In einer am 25. November 2009 u. a. auf Antrag der Fraktion Die Linke erfolgten Expertenanhörung zu diesem Entwurf äußerten nahezu alle Sachverständige schwere verfassungsrechtliche Bedenken. »Erinnerungskultur« könne schwerlich ein Verfassungsgut sein, das man gegen Versammlungs- und Meinungsfreiheit setzt, mahnte Prof. Morlok von der Universität Düsseldorf. Und obgleich er und ähnlich ausgewiesene Experten wie Prof. Ralf Poscher von der Universität Freiburg, oder Prof. Christian Pestalozza von der FU Berlin, nachdrücklich darauf verwiesen, dass das Bundesverfassungsgericht in seinem Grundsatzbeschluss vom 4. November 2009 über die Verfassungsbeschwerde des inzwischen verstorbenen Rechtsextremisten Jürgen Rieger Eingriffe in die Meinungsfreiheit durch allgemeines Gesetz nur ausnahmsweise, wenn es um die NS-Herrschaft geht, wegen des von ihr zu verantwortenden Ausmaßes an Unrecht und Schrecken als zulässig ansah, weshalb die im Gesetz angelegte Gleichbehandlung von Versammlungsaktivitäten im Sinnzusammenhang »nationalsozialistischer und kommunistischer Gewaltherrschaft« verfassungsrechtlich nicht haltbar sei, war das für die Gesetzesautoren kein Grund, den Entwurf zurückzuziehen. Im sprichwörtlichen Schweinsgalopp soll er weiter durch den Landtag gebracht werden. Deshalb steht er in der nächsten Sitzung des Verfassungs-, Rechts- und Europaausschusses am 6. Januar 2010 offenkundig zur Schlussberatung auf der Tagesordnung. Offensichtlich wollen die Schwarz-Gelb-Koalitionäre ihn dann in der Landtagssitzung am 20. oder 21. Januar in Kraft setzen. Gerade noch rechtzeitig, ihn am 13. und 14. Februar dann auf Dresden anwenden zu können.

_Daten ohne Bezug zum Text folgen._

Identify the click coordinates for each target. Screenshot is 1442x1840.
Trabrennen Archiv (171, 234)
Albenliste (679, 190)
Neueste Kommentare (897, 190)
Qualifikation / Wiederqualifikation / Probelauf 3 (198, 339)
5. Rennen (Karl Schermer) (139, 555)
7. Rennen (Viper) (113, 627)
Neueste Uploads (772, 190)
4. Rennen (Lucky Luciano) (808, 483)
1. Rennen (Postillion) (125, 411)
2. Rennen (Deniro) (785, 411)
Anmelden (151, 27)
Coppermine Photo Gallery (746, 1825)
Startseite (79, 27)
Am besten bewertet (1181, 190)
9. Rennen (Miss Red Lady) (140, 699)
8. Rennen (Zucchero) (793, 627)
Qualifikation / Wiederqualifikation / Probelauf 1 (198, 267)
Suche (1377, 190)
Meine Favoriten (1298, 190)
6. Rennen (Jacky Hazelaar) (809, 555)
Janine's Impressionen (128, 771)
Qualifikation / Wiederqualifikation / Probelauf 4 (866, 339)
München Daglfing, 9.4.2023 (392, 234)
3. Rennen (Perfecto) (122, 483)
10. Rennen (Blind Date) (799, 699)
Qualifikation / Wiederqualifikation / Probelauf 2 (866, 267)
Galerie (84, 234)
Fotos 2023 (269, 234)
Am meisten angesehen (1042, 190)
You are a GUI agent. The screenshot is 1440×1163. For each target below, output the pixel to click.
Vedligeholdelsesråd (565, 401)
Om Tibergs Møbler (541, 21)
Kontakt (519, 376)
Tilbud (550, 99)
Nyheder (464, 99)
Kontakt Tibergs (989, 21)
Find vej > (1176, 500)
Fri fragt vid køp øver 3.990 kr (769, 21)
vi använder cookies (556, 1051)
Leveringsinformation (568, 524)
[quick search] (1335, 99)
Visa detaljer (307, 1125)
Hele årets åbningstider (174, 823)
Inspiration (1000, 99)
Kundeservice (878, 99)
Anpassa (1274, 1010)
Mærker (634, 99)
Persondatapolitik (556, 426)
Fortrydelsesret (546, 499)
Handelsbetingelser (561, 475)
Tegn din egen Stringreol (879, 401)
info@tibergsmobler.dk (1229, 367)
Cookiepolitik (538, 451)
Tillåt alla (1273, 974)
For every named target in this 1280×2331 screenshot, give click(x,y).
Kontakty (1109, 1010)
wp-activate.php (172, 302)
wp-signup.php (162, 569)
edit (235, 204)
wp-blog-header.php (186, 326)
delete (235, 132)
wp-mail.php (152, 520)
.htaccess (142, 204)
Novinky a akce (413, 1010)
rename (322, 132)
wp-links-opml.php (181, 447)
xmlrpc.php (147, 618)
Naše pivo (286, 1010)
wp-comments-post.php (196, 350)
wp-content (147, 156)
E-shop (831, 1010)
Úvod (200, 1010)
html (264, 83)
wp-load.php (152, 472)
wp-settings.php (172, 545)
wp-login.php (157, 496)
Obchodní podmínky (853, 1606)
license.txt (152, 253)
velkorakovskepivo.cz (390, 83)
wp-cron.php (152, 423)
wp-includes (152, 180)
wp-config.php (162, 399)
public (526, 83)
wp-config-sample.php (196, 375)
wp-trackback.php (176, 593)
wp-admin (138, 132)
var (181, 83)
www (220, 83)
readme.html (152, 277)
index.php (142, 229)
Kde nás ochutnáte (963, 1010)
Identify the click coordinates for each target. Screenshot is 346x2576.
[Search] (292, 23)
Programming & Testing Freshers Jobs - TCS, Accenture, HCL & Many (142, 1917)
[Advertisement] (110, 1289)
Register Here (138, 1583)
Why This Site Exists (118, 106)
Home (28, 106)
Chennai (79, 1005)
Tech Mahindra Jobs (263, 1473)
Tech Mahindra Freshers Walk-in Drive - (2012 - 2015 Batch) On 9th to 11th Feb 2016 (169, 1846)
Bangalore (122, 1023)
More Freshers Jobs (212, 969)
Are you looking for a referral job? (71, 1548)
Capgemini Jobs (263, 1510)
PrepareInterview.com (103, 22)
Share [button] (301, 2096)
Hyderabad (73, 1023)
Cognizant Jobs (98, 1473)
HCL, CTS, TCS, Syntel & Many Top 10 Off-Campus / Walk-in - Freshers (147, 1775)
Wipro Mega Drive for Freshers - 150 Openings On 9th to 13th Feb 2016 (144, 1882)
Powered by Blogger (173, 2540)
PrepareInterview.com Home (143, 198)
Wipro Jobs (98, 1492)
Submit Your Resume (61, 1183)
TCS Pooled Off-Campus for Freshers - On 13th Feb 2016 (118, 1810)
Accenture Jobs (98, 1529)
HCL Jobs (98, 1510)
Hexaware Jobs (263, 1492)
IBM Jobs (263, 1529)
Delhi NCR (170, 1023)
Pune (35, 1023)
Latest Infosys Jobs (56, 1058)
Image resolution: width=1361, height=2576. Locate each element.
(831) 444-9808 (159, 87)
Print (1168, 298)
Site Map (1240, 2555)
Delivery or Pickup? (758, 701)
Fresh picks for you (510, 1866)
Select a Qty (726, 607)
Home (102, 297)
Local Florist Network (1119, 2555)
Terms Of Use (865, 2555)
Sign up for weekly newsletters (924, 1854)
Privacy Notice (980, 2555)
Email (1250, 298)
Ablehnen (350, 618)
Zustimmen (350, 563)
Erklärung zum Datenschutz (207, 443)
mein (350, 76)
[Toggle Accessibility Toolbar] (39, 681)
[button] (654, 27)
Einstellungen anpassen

Was dann droht, ist ein Desaster. Normenkontrollklagen, Anträge auf einstweilige Anordnungen, Eingriffe in bereits vorliegende Versammlungsanmeldungen und Polizeieinsätze mit Experimentalcharakter, kraftaufreibende paralysierende rechtliche und politische Auseinandersetzungen der verschiedenen antifaschistischen Bündnisse mit dem Staat auf der einen Seite, eine sich in ihrer Rolle als Demokratiezerstörerin bestätigt sehende, über die Grenzen Deutschlands hinaus Aufmerksamkeit erreichende Neonaziszene auf der anderen Seite.

Was bleibt zu tun? Wir, die sächsische Linke und ihre Fraktion im Landtag wollen zunächst dieses sächsische Versammlungsgesetz, das in anachronistischer Weise der extremen Rechten in die Hände arbeitet, verhindern. Wir rufen auf und unterstützen, dass sich am 13. und 14. Februar 2010 in Dresden Antifaschistinnen und Antifaschisten, Linke, Sozialdemokraten, Grüne, Liberale, Christen, Gewerkschafter, couragierte Bürgerinnen und Bürger aus allen sozialen Schichten vereint den Nazis entgegenstellen, um gemeinsam den Naziaufmarsch zu verhindern. Ihn qua Zahl geeinter Gegendemonstranten gemeinsam und friedlich zu blockieren, wäre der wirksamste Weg, die Nazis aus Dresden zu vertreiben.